Records provided —

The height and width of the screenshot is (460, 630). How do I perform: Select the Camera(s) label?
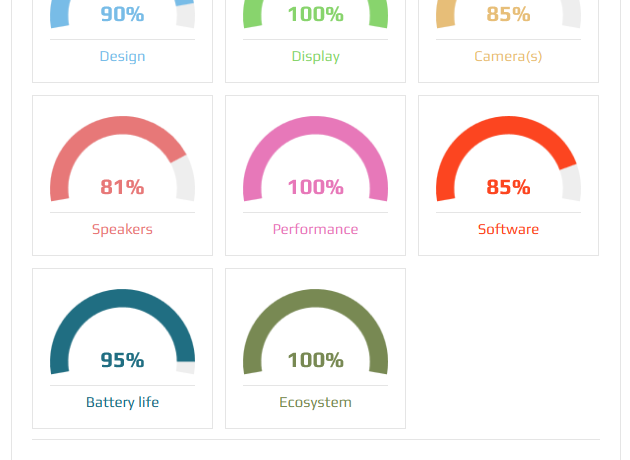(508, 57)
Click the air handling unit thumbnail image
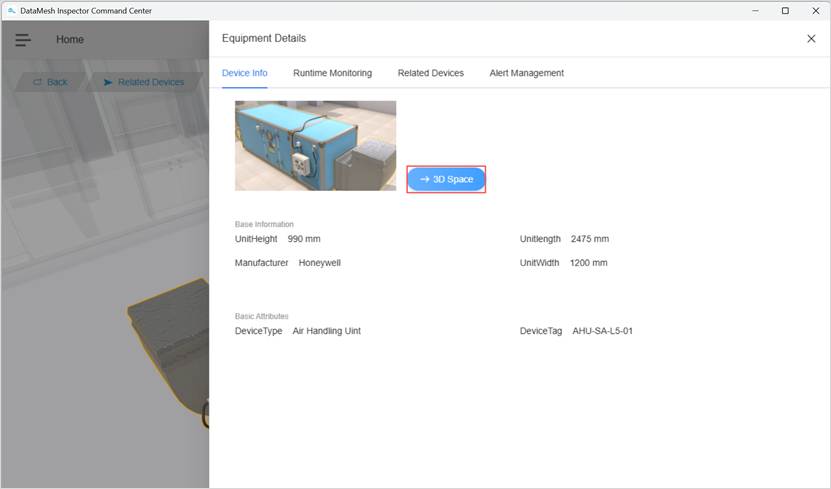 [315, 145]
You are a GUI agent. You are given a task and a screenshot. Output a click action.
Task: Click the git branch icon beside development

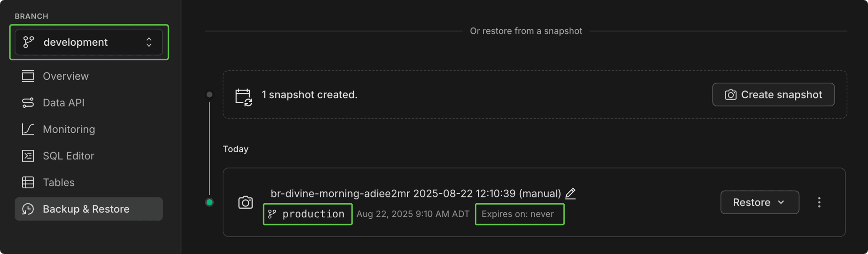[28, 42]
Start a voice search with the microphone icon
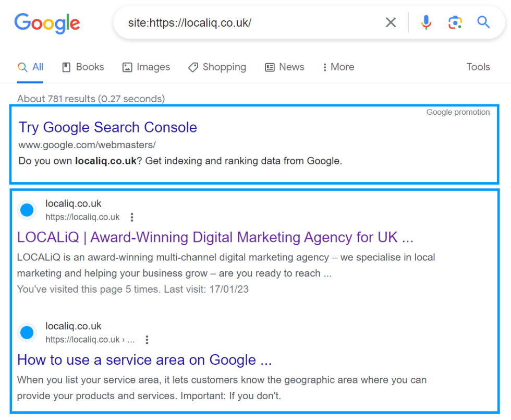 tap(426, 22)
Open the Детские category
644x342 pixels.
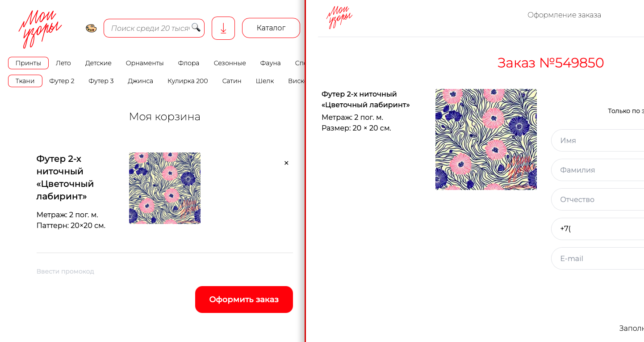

Exercise prompt — An exact copy of all the records, free of pictures, is the expected answer.

Output of the exercise —
The height and width of the screenshot is (460, 630). How do I perform: Select the Camera(s) label?
(508, 57)
Click the air handling unit thumbnail image
 [315, 145]
You are a GUI agent. You are given a task and a screenshot. Output a click action.
Task: Click the git branch icon beside development

[28, 42]
Start a voice search with the microphone icon
 tap(426, 22)
Open the Детские category
644x342 pixels.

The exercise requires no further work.